Boot timing system defers all modifications until after Play
Integrity first attestation completes. Monitors DroidGuard
(com.google.android.gms.unstable) CPU activity to detect
attestation window. PI watcher daemon auto-hides mods during
periodic re-checks — unmounts spoofs, removes non-stock props,
ensures boot state reads green/locked/enforcing, then re-applies
after check finishes. post-fs-data.sh cleaned to only set
stock-safe props during early boot. KernelSU version props
hidden. WebUI boot timing panel with hide/unhide controls.

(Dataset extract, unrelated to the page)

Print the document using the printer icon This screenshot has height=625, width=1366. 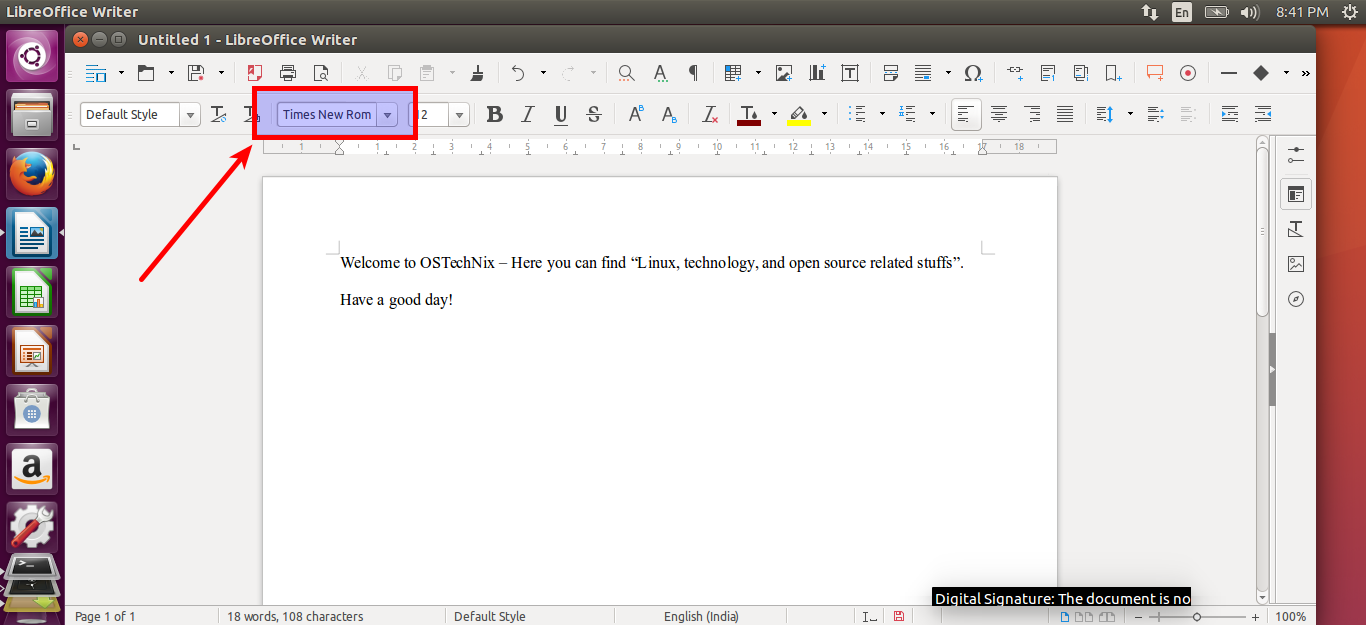tap(288, 73)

Driver spoof: mount namespace isolation keeps stock files visible
to verification (dm-verity, Play Integrity, hash checks) while
custom drivers load into target processes (surfaceflinger,
wpa_supplicant, bluetooth). SELinux context, timestamps, perms,
ownership all cloned from stock. Per-process or global modes.
Configurable driver map for GPU, WiFi firmware, BT firmware.
Stealth: process name masking (rtl_tcp->mediastream, etc),
non-stock prop removal, MAC randomization (WiFi+BT), USB device
permission tightening, log purging, logcat suppression.
Full mode combines all stealth features.
WebUI panels for both spoof and stealth control.